Excerpted text:
Kelly Fyffe-Marshall is a Canadian filmmaker best known for her 2020 two-part short film Black Bodies, which won the Changemaker Award at the 2020 Toronto International Film Festival, and won the Canadian Screen Award for Best Live Action Short Drama at the 9th Canadian Screen Awards in 2021.

Career 
She has also directed the short films Reason Enough (2016), Haven (2018), Black White Blue (2018) and Trap City (2020), and has worked as an assistant director and production assistant on other film and television projects. She is also the co-founder of the production company Sunflower Studios.

Fyffe-Marshall won the Toronto Film Critics Association's Jay Scott Prize at the 2020 Toronto Film Critics Association Awards.

Data block:

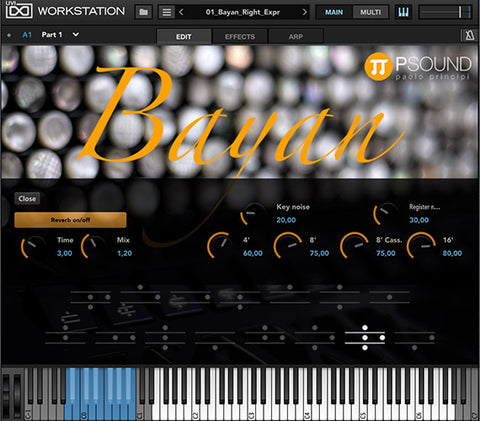
Task: Toggle the Reverb on/off button
Action: 70,220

Do this: Revise the Kelly Fyffe-Marshall text from "Kelly Fyffe-Marshall is" to "Awards in 2021.", replacing "Changemaker Award" with "Changemaker Prize", and write out that revised section.

Reply:
Kelly Fyffe-Marshall is a Canadian filmmaker best known for her 2020 two-part short film Black Bodies, which won the Changemaker Prize at the 2020 Toronto International Film Festival, and won the Canadian Screen Award for Best Live Action Short Drama at the 9th Canadian Screen Awards in 2021.